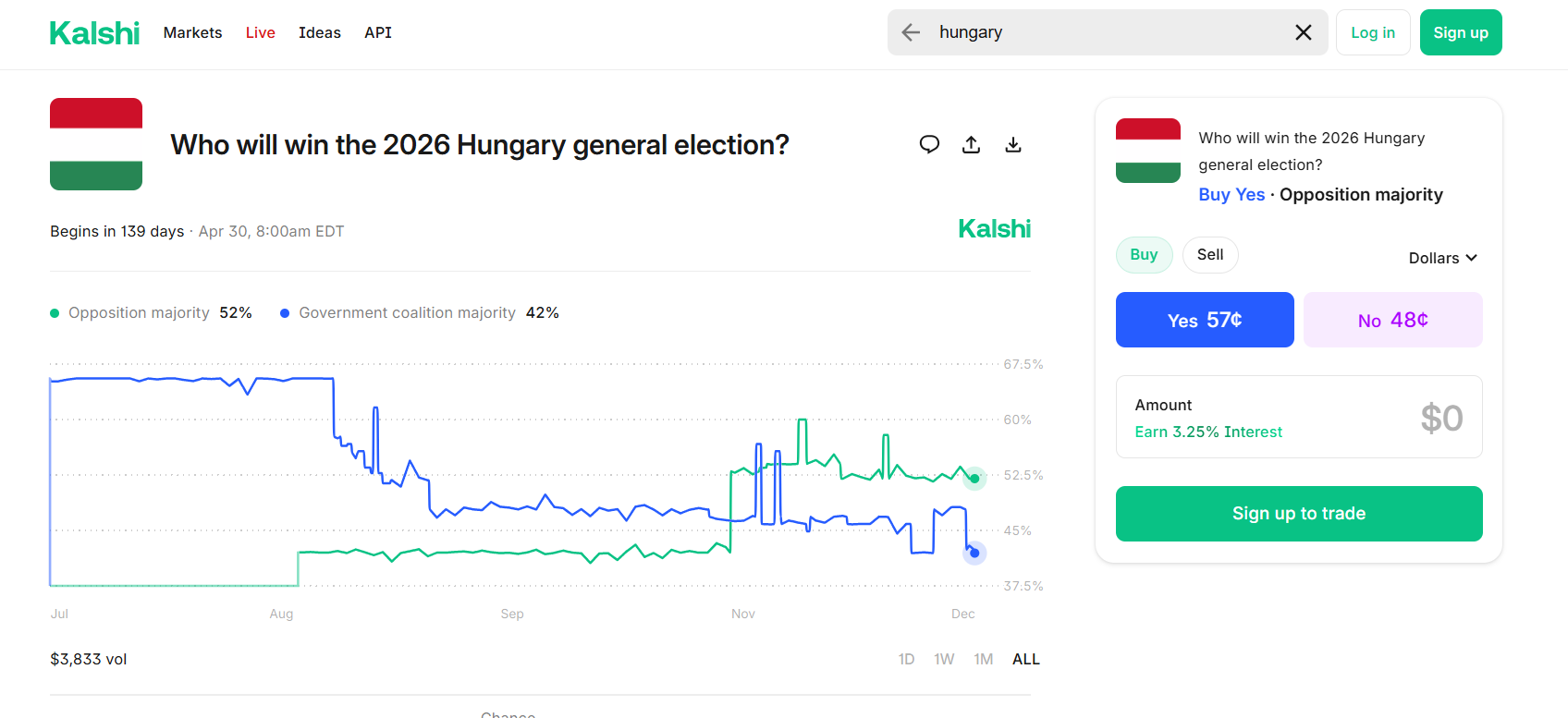Toggle the Buy order mode
The image size is (1568, 718).
1144,255
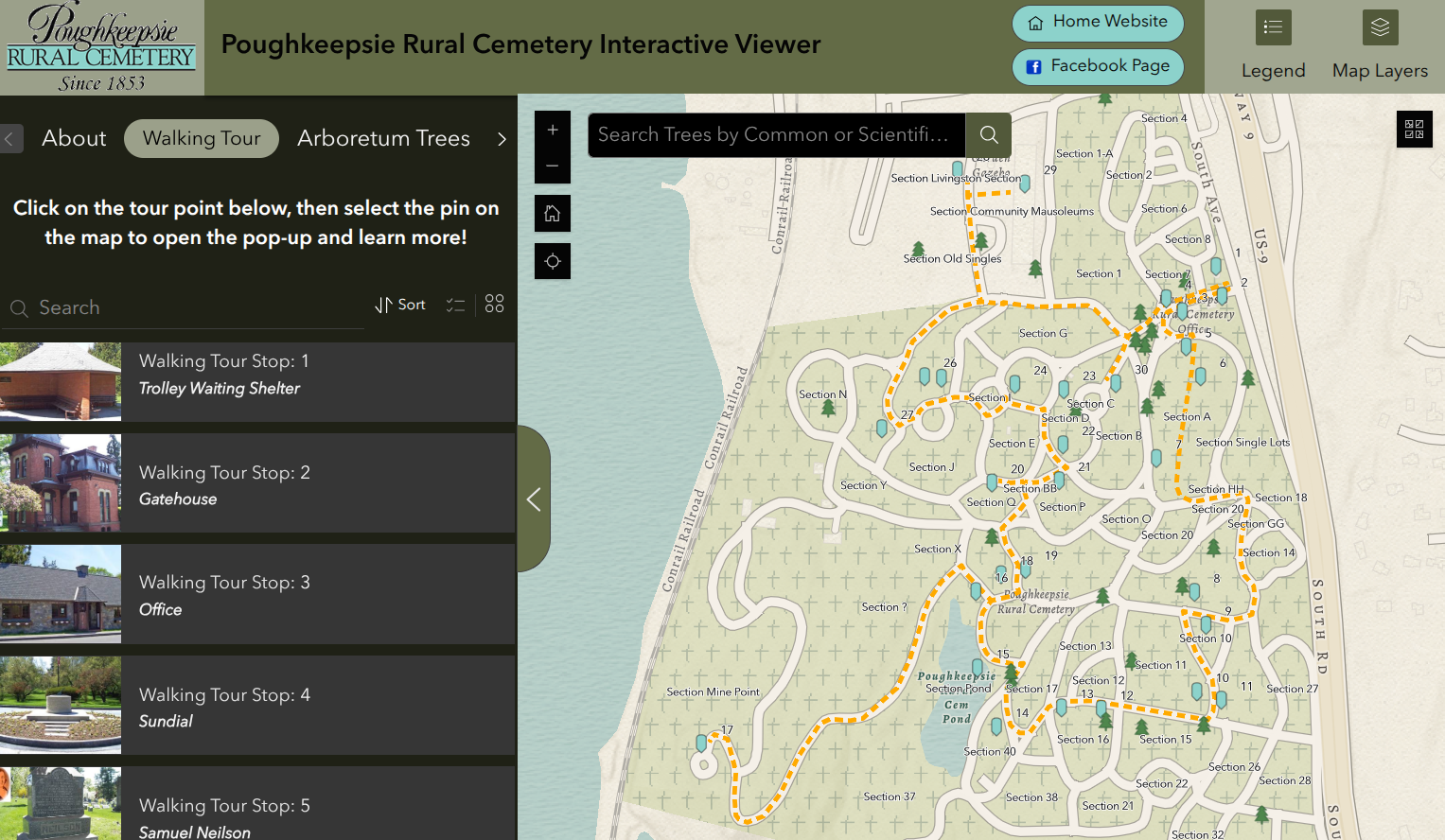
Task: Collapse the left side panel
Action: (x=534, y=499)
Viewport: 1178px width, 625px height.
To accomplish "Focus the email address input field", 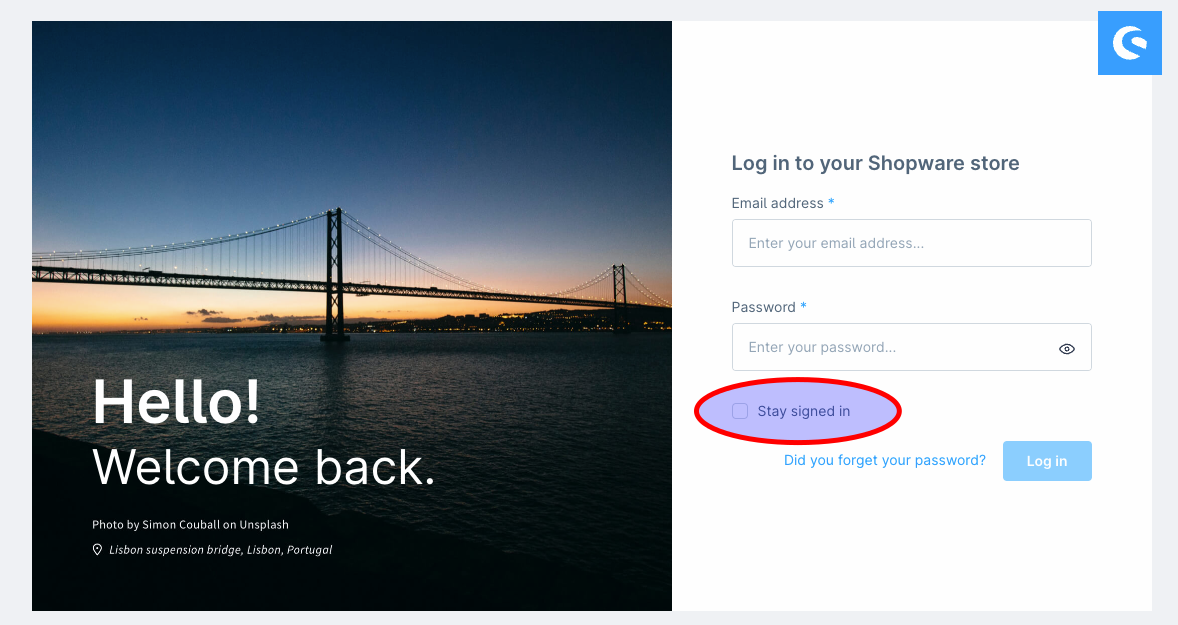I will pyautogui.click(x=910, y=243).
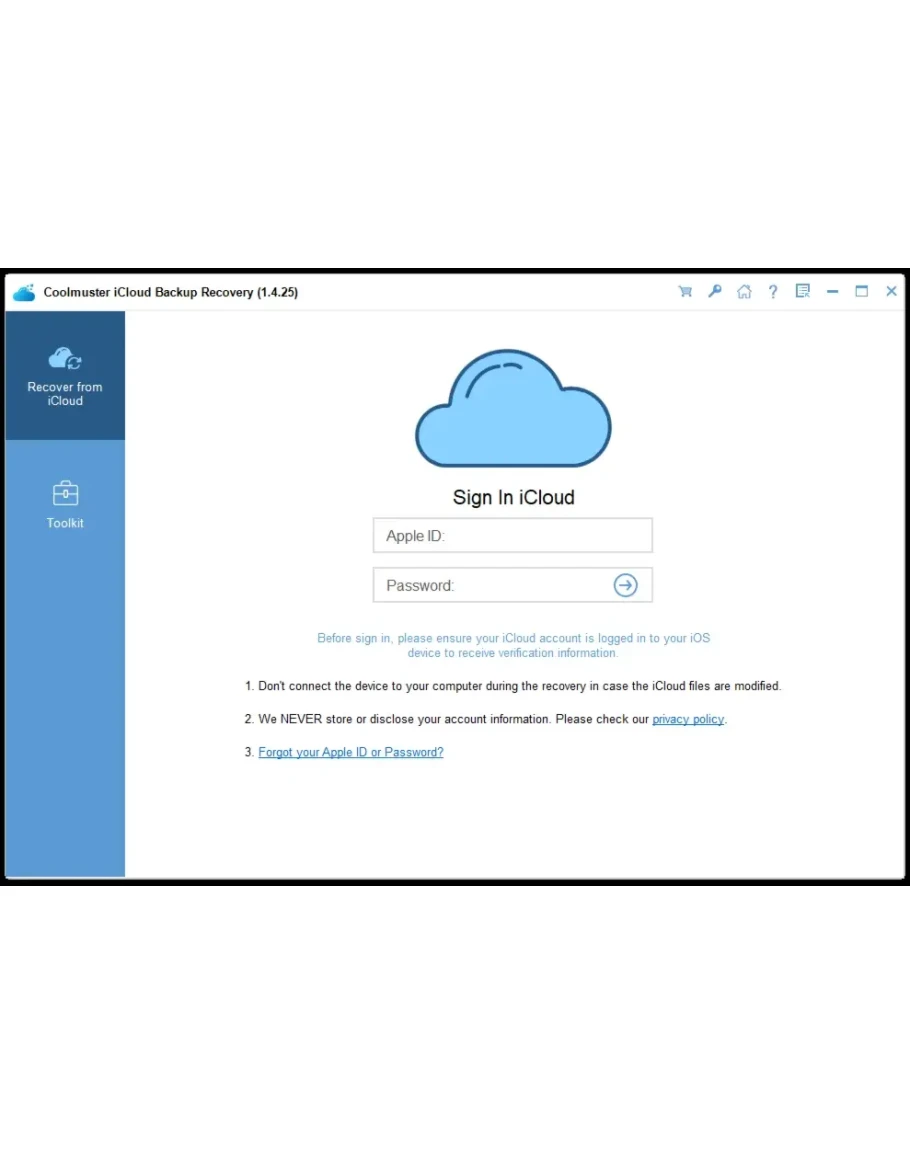Open the feedback note icon
The height and width of the screenshot is (1155, 910).
click(802, 292)
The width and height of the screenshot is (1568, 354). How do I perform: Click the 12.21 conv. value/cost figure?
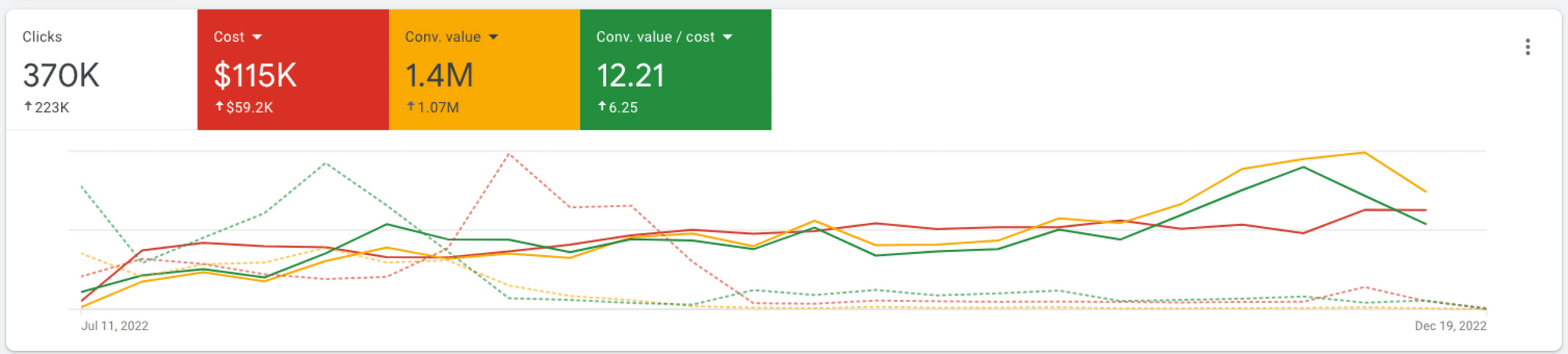(630, 75)
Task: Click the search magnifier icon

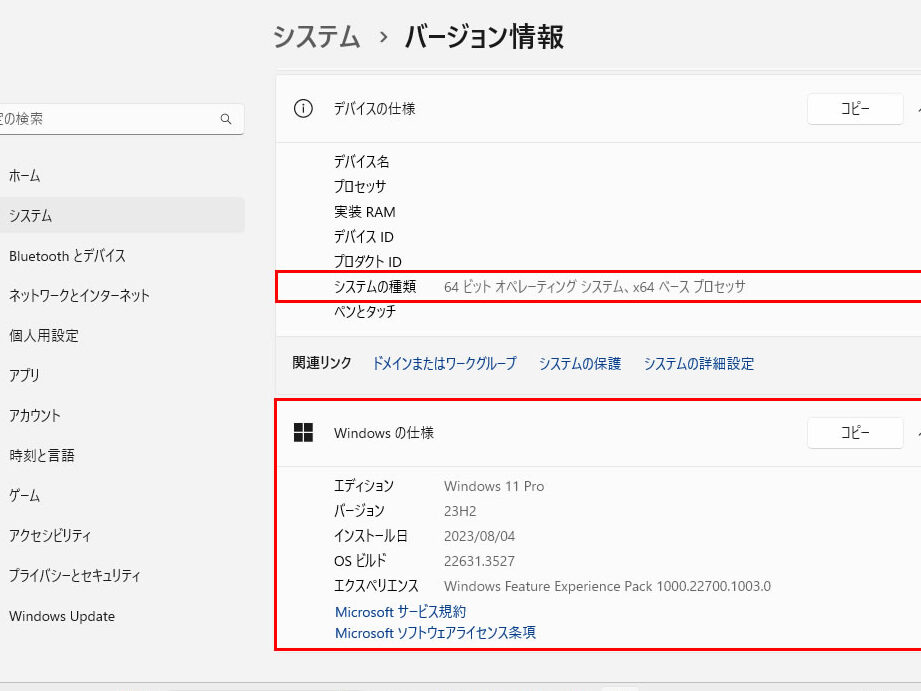Action: click(226, 119)
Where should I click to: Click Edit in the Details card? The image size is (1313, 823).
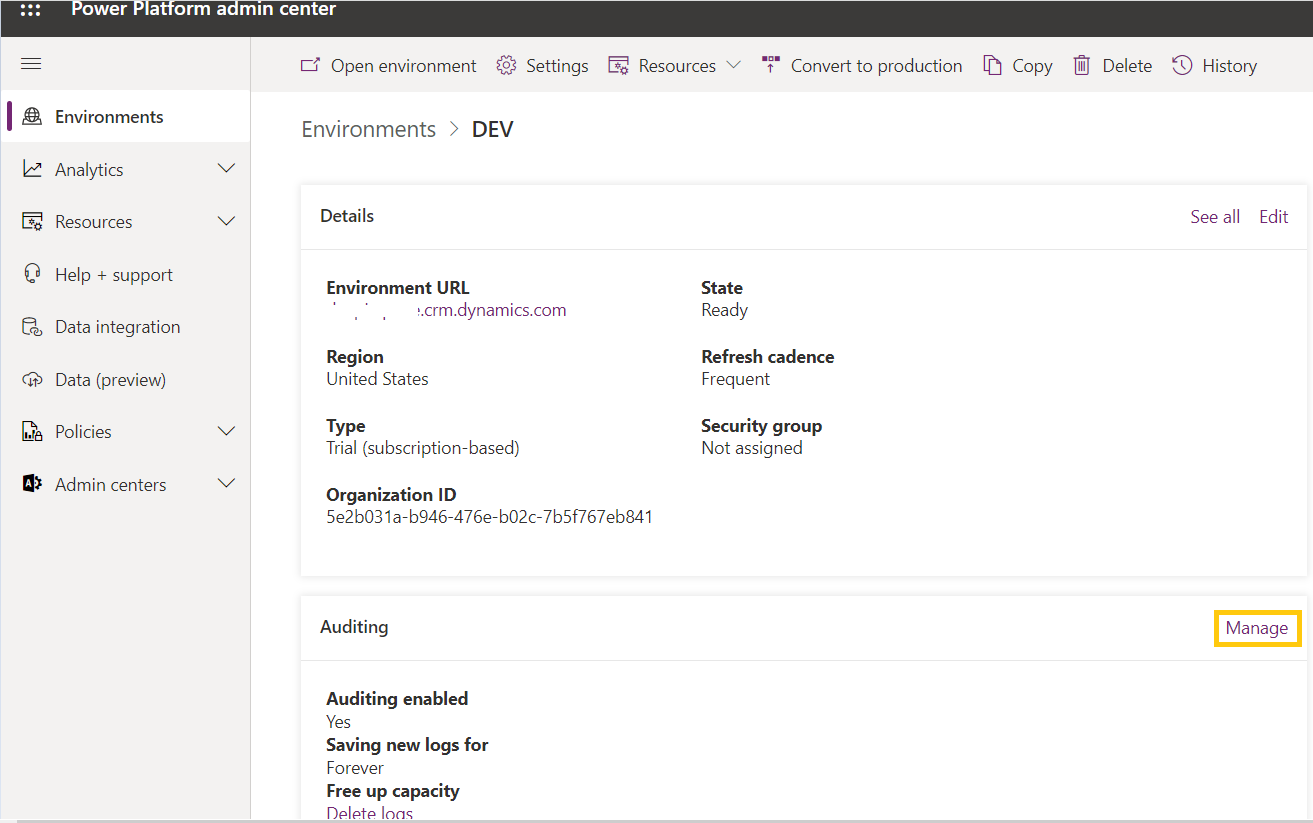click(1273, 217)
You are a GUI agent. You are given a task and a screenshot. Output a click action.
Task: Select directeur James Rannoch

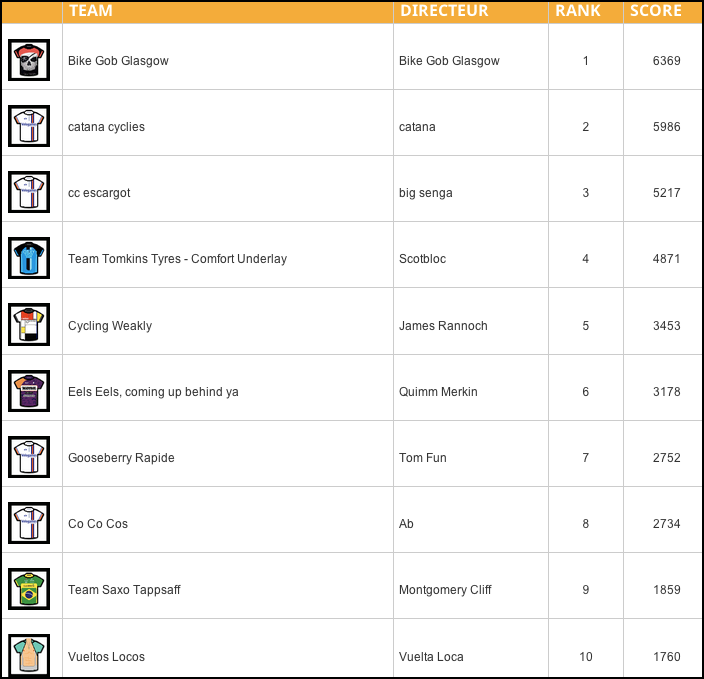coord(443,326)
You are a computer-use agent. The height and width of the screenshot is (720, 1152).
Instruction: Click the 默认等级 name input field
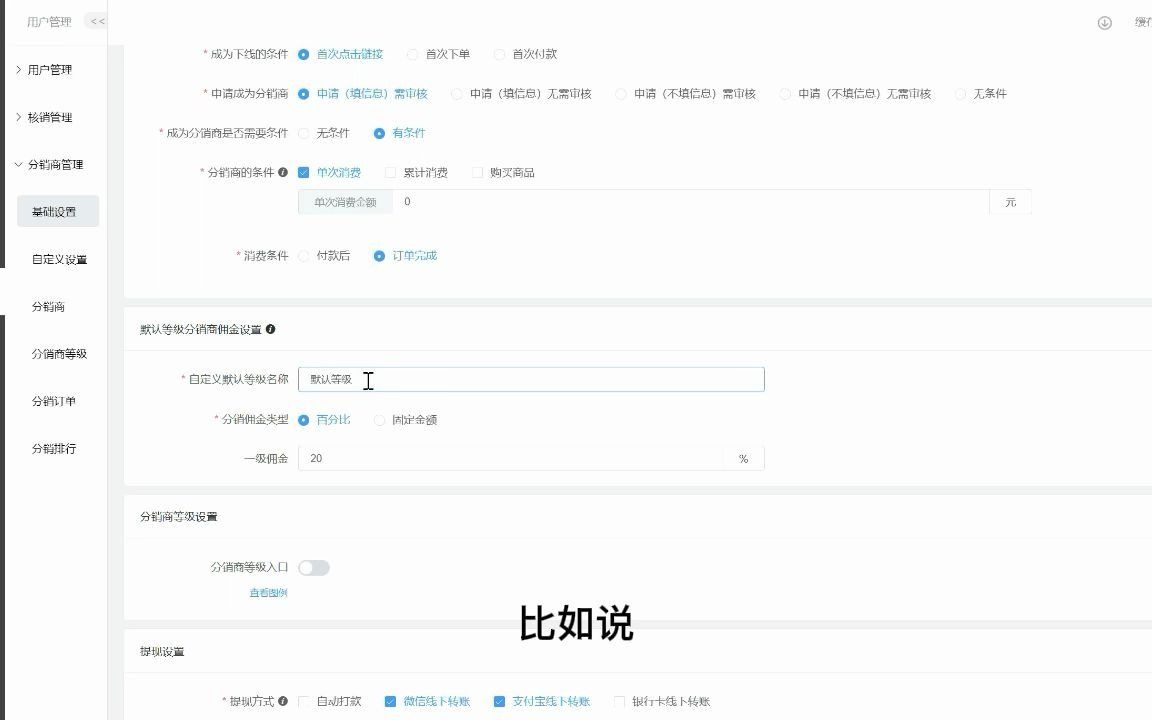(530, 379)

----

Starting from the line containing "Task: Select directeur James Rannoch", repeat each line exactly through the end of the entries, including the last, while leaving pictures out.

● Task result:
Task: Select directeur James Rannoch

coord(443,326)
You are a computer-use agent. The height and width of the screenshot is (720, 1152).
Instruction: Click the 默认等级 name input field
(530, 379)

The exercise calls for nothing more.